*WORK INSTRUCTION:*
Only one stretch of the data is wanted: the line containing "You are a computer-use", the line containing "Instruction: Click the", and every line between them, copied exactly.

*DATA FOR REVIEW:*
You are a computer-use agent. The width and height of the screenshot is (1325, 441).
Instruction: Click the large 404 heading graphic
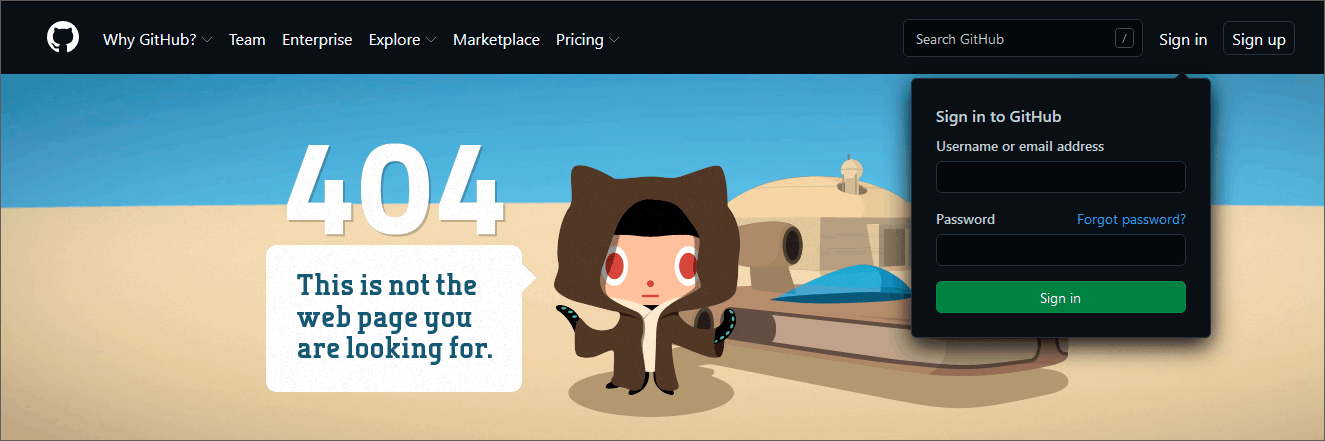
...
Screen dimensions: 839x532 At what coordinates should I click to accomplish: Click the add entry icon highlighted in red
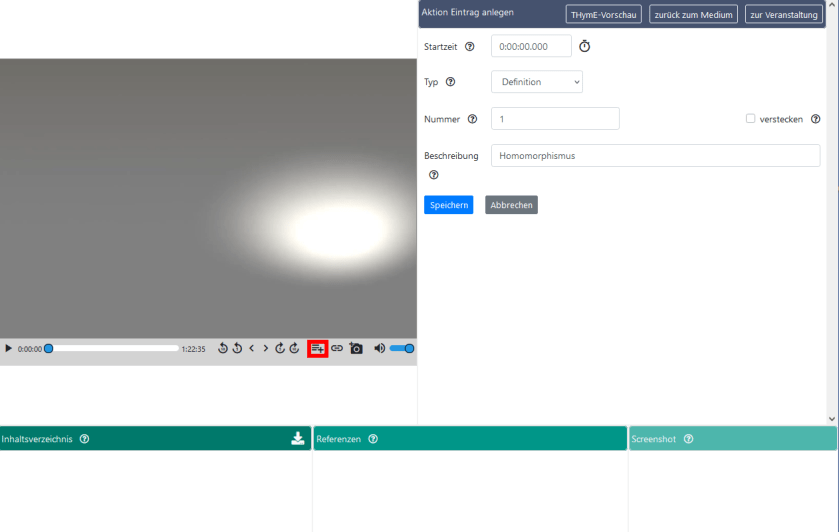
---
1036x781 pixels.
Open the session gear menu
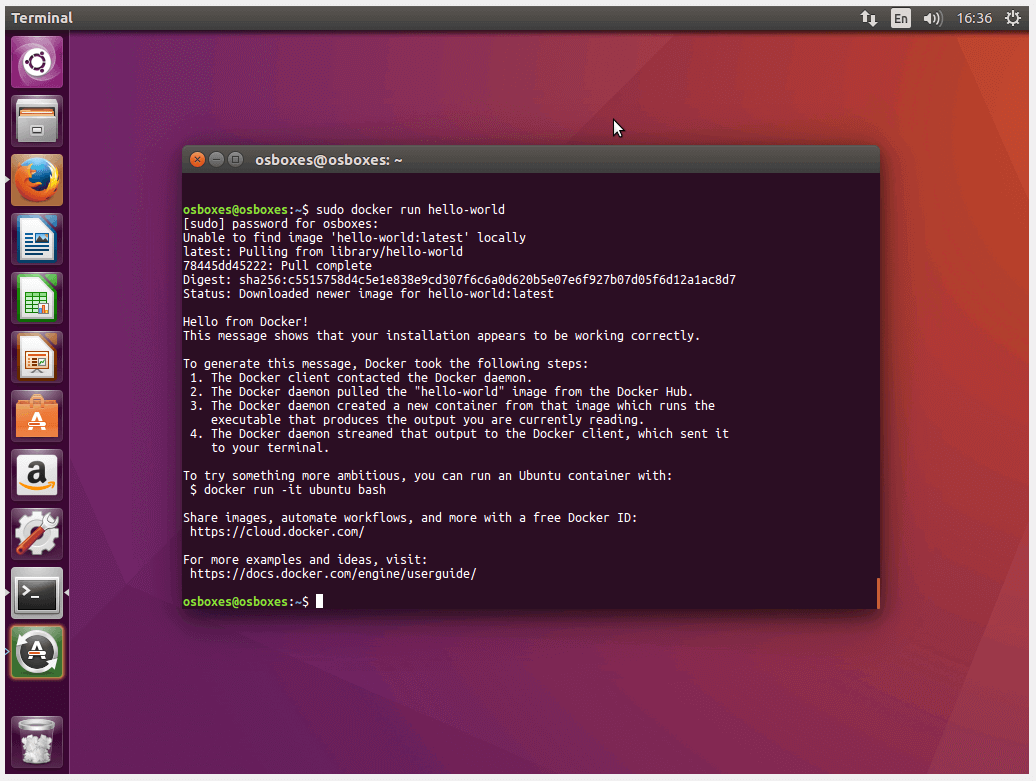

*ANSWER TO THE EXERCISE:*
You are a computer-use agent. The width and height of the screenshot is (1325, 441).
Instruction: Click the large 404 heading graphic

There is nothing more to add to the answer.